Pakiety. Jak ktoś wyśle więcej niż jest ustawione to serwer je odrzuci.

Axerr

sudo iptables -N PACKET-LIMIT sudo iptables -A PACKET-LIMIT -m limit --limit 50/s --limit-burst 0 -j ACCEPT sudo iptables -A PACKET-LIMIT -j DROP sudo iptables -A INPUT -j PACKET-LIMIT Tutaj masz przykład 50 pakietów na sekundę, reszta jest odrzucana przez serwer.

Szymonjjay

Bardzo dziękuje, ale pomyślałem, że może ktoś wysłać mniej pakietów, ale dużo dużo większych. Da się jakoś ustawić maksymalną wielkość?

Axerr

Dodawanie takich ograniczeń za pomocą iptables może być trudne.
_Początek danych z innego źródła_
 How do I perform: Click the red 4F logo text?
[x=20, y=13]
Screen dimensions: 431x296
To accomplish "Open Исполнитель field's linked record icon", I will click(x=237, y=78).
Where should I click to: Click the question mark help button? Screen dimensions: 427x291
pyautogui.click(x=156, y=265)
Spróbuj zedytować/napisać/znaleźć jakąś wtyczkę (która sprawdzałaby wielkość pakietu i odrzucała go) do aplikacji/gry którą chcesz zabezpieczyć.

SystemZ Admin lvlup.pro

Axerr:

Dodawanie takich ograniczeń za pomocą iptables może być trudne.

Niekoniecznie, wystarczy to wyliczyć jeśli znamy protokół i chcemy blokować po ilości pakietów w czasie. @Nieznajomy11 masz jakieś konkretne dane odnośnie wielkości pakietów? Domyślam się że chodzi tu o MC

Axerr:

Spróbuj zedytować/napisać/znaleźć jakąś wtyczkę (która sprawdzałaby wielkość pakietu i odrzucała go) do aplikacji/gry którą chcesz zabezpieczyć.
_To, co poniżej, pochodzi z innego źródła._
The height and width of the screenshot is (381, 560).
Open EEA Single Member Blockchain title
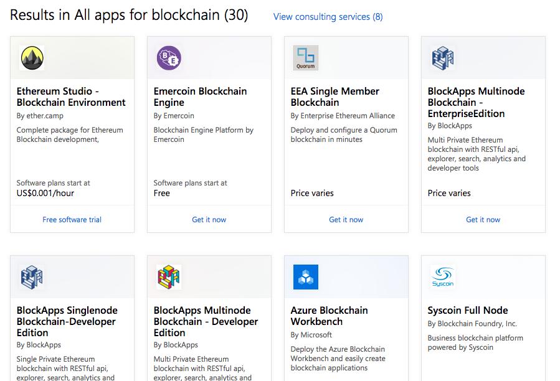pyautogui.click(x=335, y=96)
To jest zdecydowanie mniej wydajne, prawdopodobnie taka sytuacja ma już właśnie miejsce i silnik gry po prostu nie wyrabia.

Nieznajomy11 Moderator forum.lvlup.pro

SystemZ:

masz jakieś konkretne dane odnośnie wielkości pakietów? Domyślam się że chodzi tu o MC

Wszystko zależy od ustawionej kompresji, same pakiety przy normalnym ustawieniu to zazwyczaj długość do około 1200 bajtów, ale bywa i czasami powyżej 2000. Wszystko zależy od typu pakietu i treści, są np. pakiety z książkami jako itemek albo pakiet zmiany zawartości, które mogą mieć dużo więcej. Jeśli jakiś plugin dorzuca NBT, to itemki mogą mieć też inny rozmiar i wpłyną na pakiety.
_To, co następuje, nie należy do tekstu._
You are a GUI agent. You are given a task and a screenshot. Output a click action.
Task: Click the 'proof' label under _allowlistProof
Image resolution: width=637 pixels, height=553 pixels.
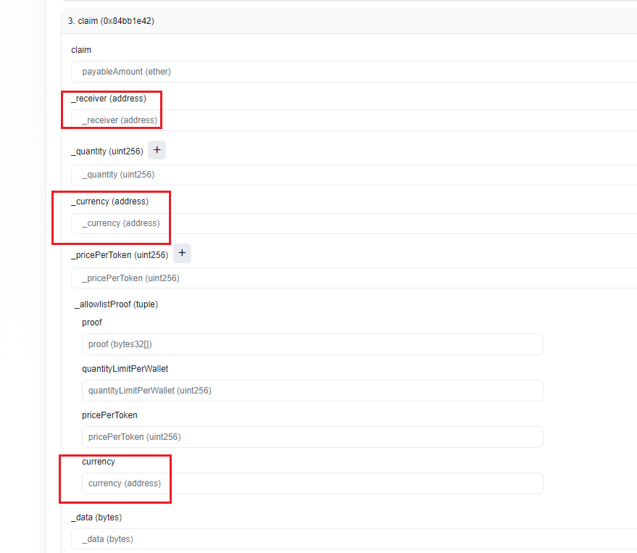coord(92,323)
Generalnie moim zdaniem niekoniecznie to pomoże z atakami, przy takim ustawieniu "na sucho". To samo ten limit ilości pakietów po stronie iptables jest całkowicie bez sensu, klient na lagu może przyspamić 2000 pakietów ruchu i nie będzie to problem, ale już tyle samo pakietów "groźniejszego typu" ubije serwer całkowicie albo na parę sekund.

Szymonjjay

Masz może jakiś lepszy pomysł?

Szymonjjay

Wydaje mi się, że ustawienie limitu prędkości pobierania i wysyłu Klient <-> Serwer będzie najlepszym rozwiązaniem. Wiem, że można to zrobić globalnie dla całego interfejsu sieciowego, ale nie dla każdego z osobna przy użyciu tc. Może zna ktoś z was jakiś gotowy skrypt na takowy limit?

Axerr

https://askubuntu.com/questions/486081/how-do-i-write-an-iptables-rule-to-limit-internet-bandwidth-usage-of-user-or-ip

https://unix.stackexchange.com/questions/183593/limit-transfer-speed-rate-by-iptables-rules

https://serverfault.com/questions/384132/iptables-limit-rate-of-a-specific-incoming-ip

system

Ten temat został automatycznie zamknięty 32 dni po ostatnim wpisie. Tworzenie nowych odpowiedzi nie jest już możliwe.